My perspective, again...

Mocker says "Go ahead, make my day!"
kill mocker = 100
Ow! Hey! What did I ever do to you?
Mocker has left.
Mocker has arrived.

Mocker's akill takes over and brings him back almost immediately

Mocker's perspective, again...

Croaker has killed me! That Jerk!
Croaker killed you!
Your insurance policy pays 50 pennies.
Mocker's room(#3505R)
Obvious exits:

Now Mocker's akill acts as autopilot and moves him to the robot lab

Croaker's Workshop
This room is entirely white, with a black grid on the walls, ceileing,and
floor. It gives you the impression of being in a a room made out of graph
paper. The only furniture is a few work benches crowded with various
dimensional stabilizers, reality wrenches, foobar manipulators. There are
several doors leading in random directions, some of them seem to be leaning
against a wall.
Obvious exits:
Robot Lab  North  port3  port2  port1  east

Croaker's Robot Lab
The robot testing grounds.
Obvious exits:
west  east  north  aus
You found a penny!

Revenge is not his...

You'll notice that Mocker could not kill me in a room that I control. Had it been someone other player's room, he could have gone through with his murder plot.

AKILL only takes effect after you are sent home, so you have to go back to where you were if you want an eye for an eye.

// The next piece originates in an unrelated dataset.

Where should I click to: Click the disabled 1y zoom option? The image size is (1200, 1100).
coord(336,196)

5.2. Command Grouping: using the {}

Suppose you want to have an object reprogram itself, and then continue with some operation. The problem you run in to is how to differentiate between the commands you want to store in another attribute and the commands you want this attribute to execute. For example:

@adrop ball = "now you can't get me!; @afail me=:rolls away; north; @lock me = me & !me

The problem is that the ADROP should store the north, not execute it (as it will in its present form.)

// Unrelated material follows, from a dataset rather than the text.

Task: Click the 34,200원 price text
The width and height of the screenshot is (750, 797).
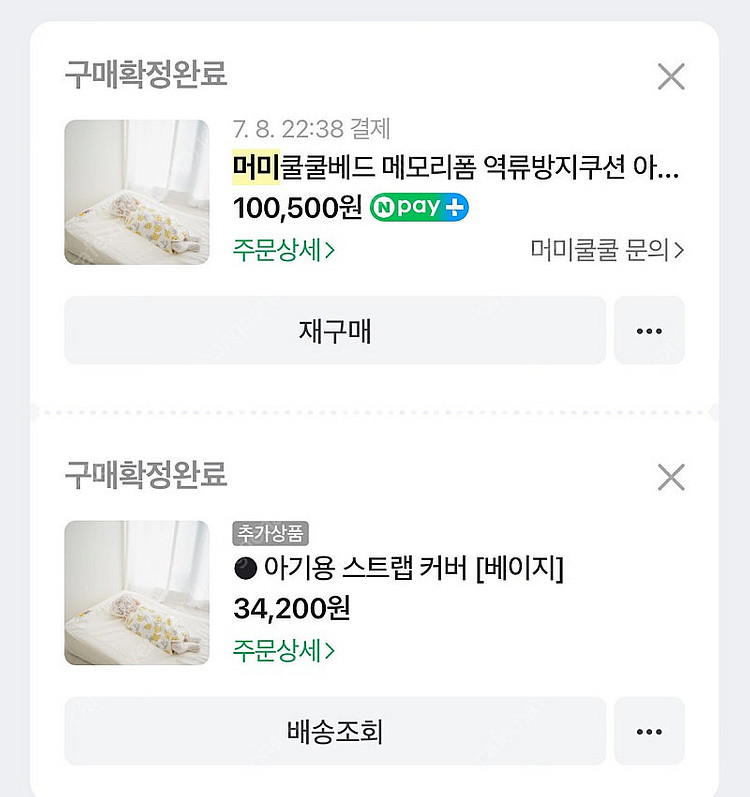Action: click(291, 608)
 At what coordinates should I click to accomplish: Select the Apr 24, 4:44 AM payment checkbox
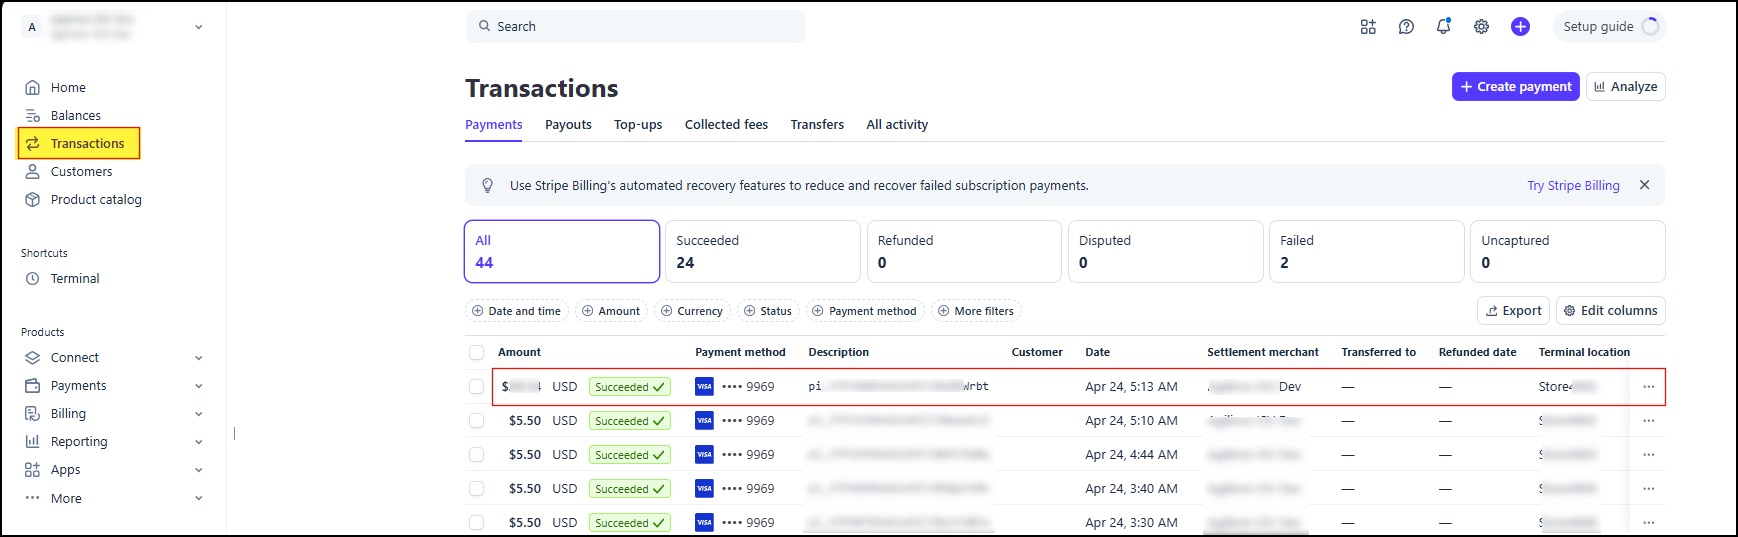[476, 454]
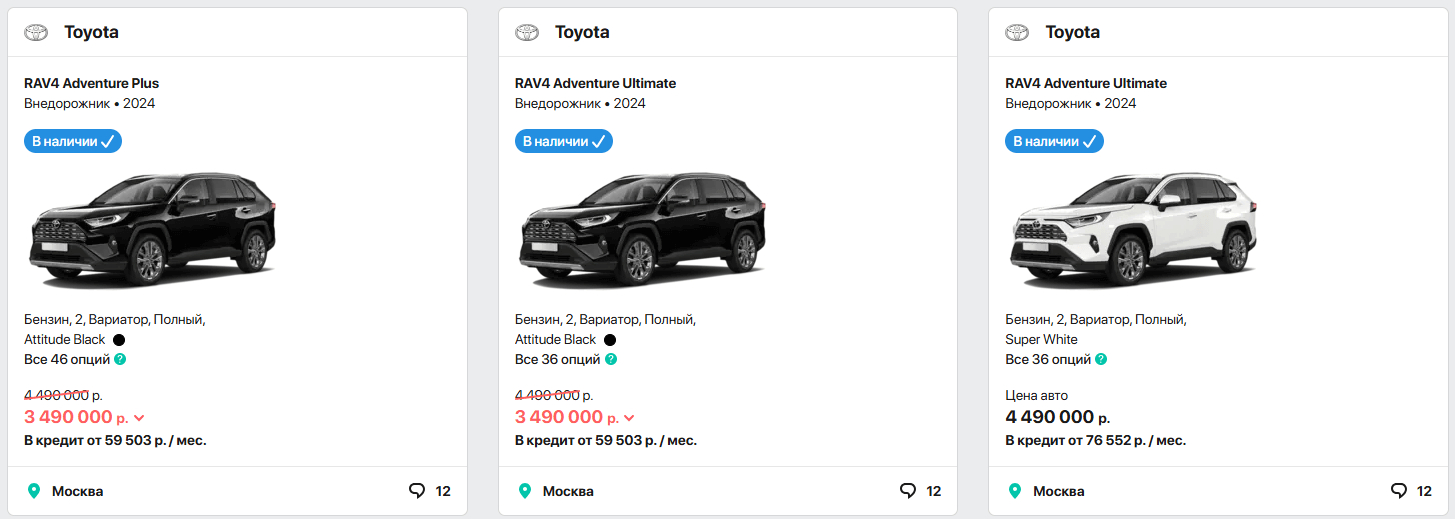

To solve this problem, MUSH allows you to defer the execution of some statements by enclosing them in braces (almost universally known as "squiggly brackets.") All commands in the braces are skipped, and if an attribute is set to the contents of a pair of braces the braces will be removed and the commands in them will be stored in the attribute.

Our above example would become:

@adrop ball = "now you can't get me!; @afail me = {:rolls away; north}; @lock me = me & !me

After dropping it, the ball's AFAIL will be set to the contents of the braces.

Example: deferring commands

@create test object

have the object rewrite its ADROP after being dropped

@adrop test object=@adrop me={:goes boom!;@destroy me};"If you drop me
again, I'll explode!

drop test object
test object says "If you drop me again, I'll explode!"

look test object
test object(#5666)
You see nothing special.
Adrop::goes boom!;@destroy me

get test object
drop test object
test object goes boom!
You get your 10 penny deposit back for test object.

5.3. Cost of Running a machine

Like most things in the real world, machines in MUSH cost money to run. It costs 1/64 of a penny for each command a robot executes in addition to any costs those commands normally has (i.e. kill or @create.) The reason for this cost is an attempt to keep machines from slowing the system down with unnecessary commands. A machine that sits in a room and says "zootlewurtle" to itself will slowly use up your supply of money, and a machine that repeatedly creates or clones objects will burn up your money faster, and a machine that kills itself repeatedly will drain your penny supply in no time. You should therefore be careful of leaving a runaway machine. Machines that sit around and wait for certain things to happen (like being dropped) will not use any pennies while sitting idle, and are thus economical.